April 11 (Bloomberg) -- The ringgit fell the most in three weeks on speculation some investors are buying dollars to take advantage of a favorable exchange rate after the Malaysian currency touched a four-month high yesterday.
It declined 0.4 percent to 3.2370 per dollar in Kuala Lumpur after rallying 1.9 percent over the previous five days, data compiled by Bloomberg show. That pared its weekly gain to 1.3 percent, the biggest five-day advance since October.
The dollar’s 14-day relative strength index against the ringgit was 31 yesterday, near the 30 threshold that signals to some traders that the U.S. currency will rebound. The MSCI Asia Pacific Index of shares slid 1 percent today after the Nasdaq Composite gauge in the U.S. plunged 3.1 percent yesterday, the most since 2011.
“The ringgit has had a great few sessions,” said Jonathan Cavenagh, a Singapore-based currency strategist at Westpac Banking Corp. “That’s definitely seeing a little bit of profit-taking. There are concerns around what’s happening with broader U.S. equity market sentiment, and is that going to spill over to emerging markets in Asia.”

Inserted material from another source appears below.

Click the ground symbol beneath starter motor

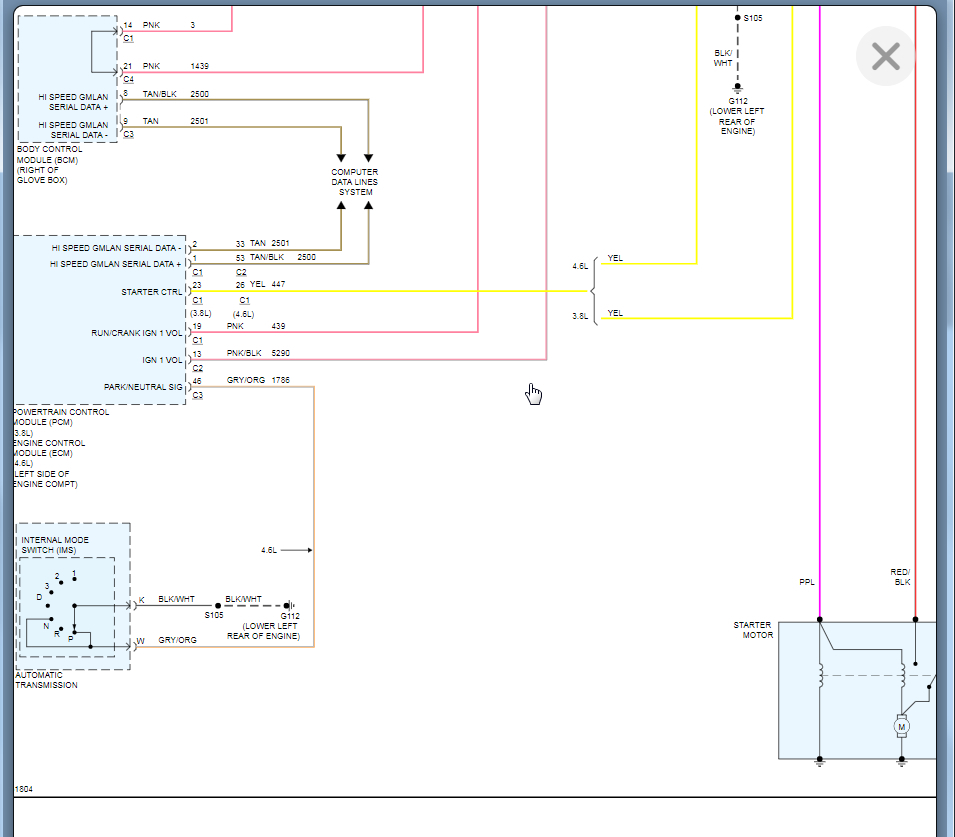pos(820,761)
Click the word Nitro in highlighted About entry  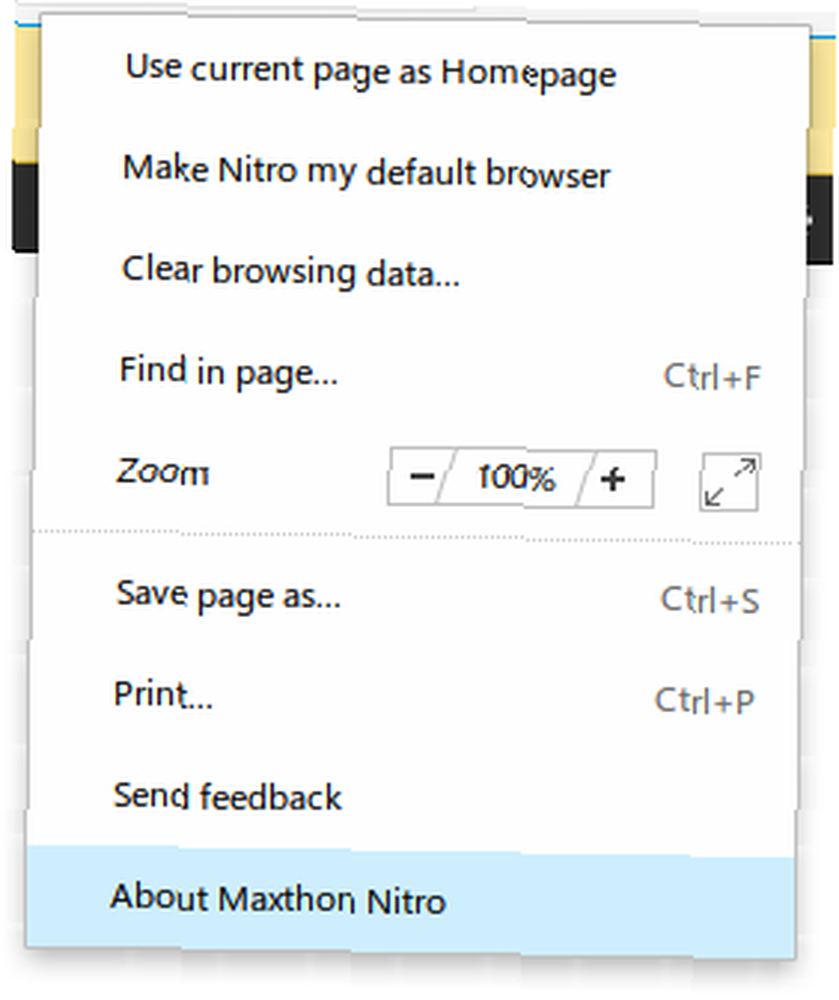tap(405, 901)
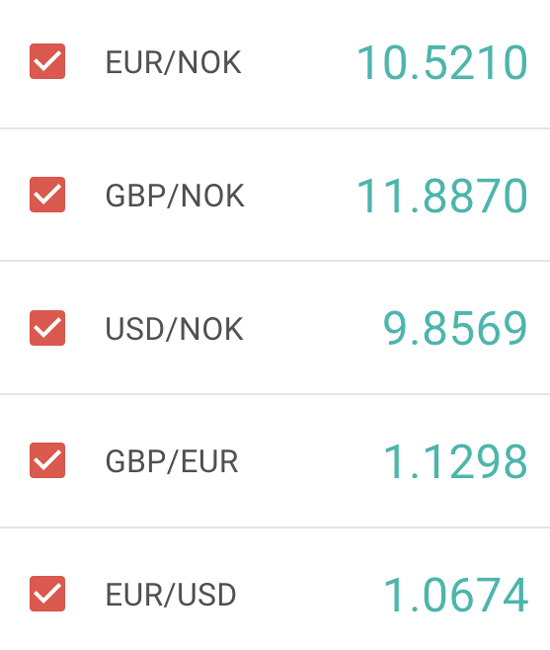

One-month implied volatility, a measure of expected moves in the exchange rate used to price options, fell four basis points, or 0.04 percentage point, to 6.48 percent. It has dropped 21 basis points since April 4.
Malaysia’s industrial production rose 6.7 percent in February from a year earlier, the fastest pace since July and exceeding the median forecast of economists for a 6.2 percent gain, according to a government report yesterday.
Southeast Asia’s third-biggest economy will expand 5.2 percent this year and 5 percent in 2015, the International Monetary Fund said in its World Economic Outlook on April 8. Gross domestic product increased 4.7 percent in 2013.
Nomura Holdings Inc. predicts Bank Negara Malaysia will deliver 50 basis points of interest-rate increases in the second half of the year, amid prospects of quickening inflation, according to a report published yesterday. The central bank has held the policy rate at 3 percent since May 2011 even as consumer-price gains advanced to a 32-month high of 3.5 percent in February.
The yield on Malaysia’s 4.181 percent sovereign bonds due July 2024 was steady at 4.09 percent. The yield fell five basis points this week, the biggest drop since the period ended Feb. 7, data compiled by Bloomberg show.